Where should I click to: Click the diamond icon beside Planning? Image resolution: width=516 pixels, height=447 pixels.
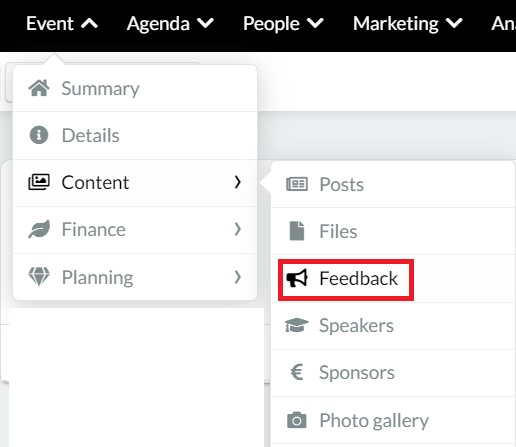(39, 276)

★ ★ ★ ★ ★ ★ ★

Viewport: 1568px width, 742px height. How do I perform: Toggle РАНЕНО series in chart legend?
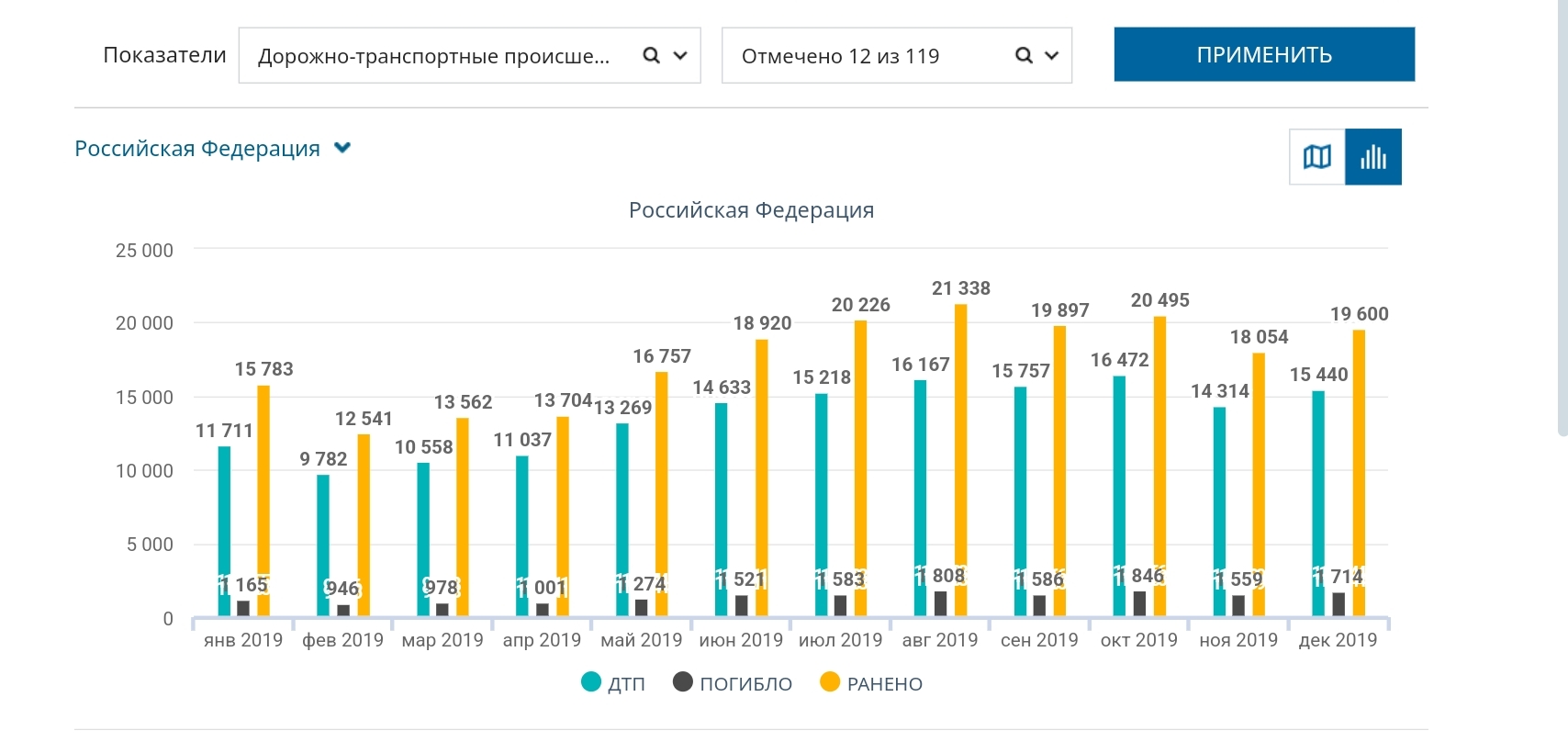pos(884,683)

★ ★ ★ ★ ★ ★ ★

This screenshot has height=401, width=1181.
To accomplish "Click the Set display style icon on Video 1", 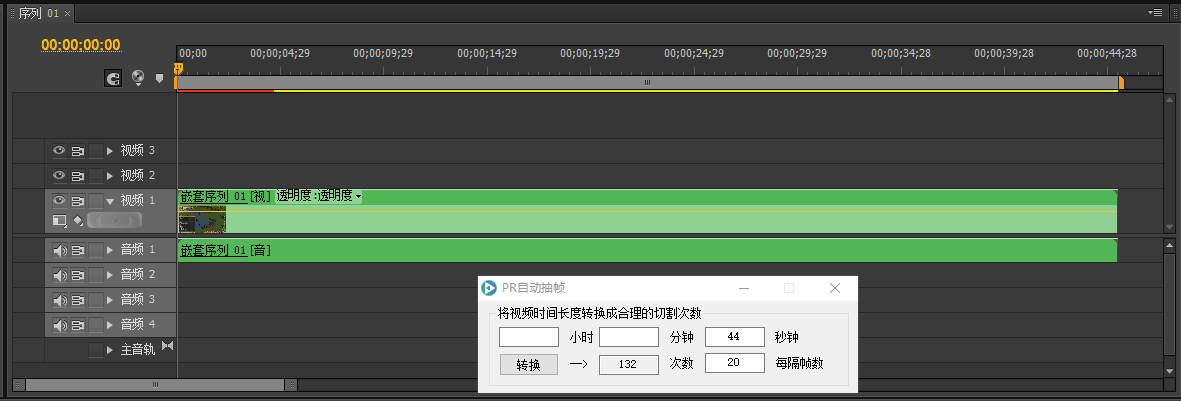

★ ★ ★ ★ ★ ★ ★

In the material above, the stretch from the line with "This screenshot has height=401, width=1181." through the line with "the Set display" is to be given again exactly, minus the pictures.

This screenshot has height=401, width=1181.
To accomplish "Click the Set display style icon on Video 1", 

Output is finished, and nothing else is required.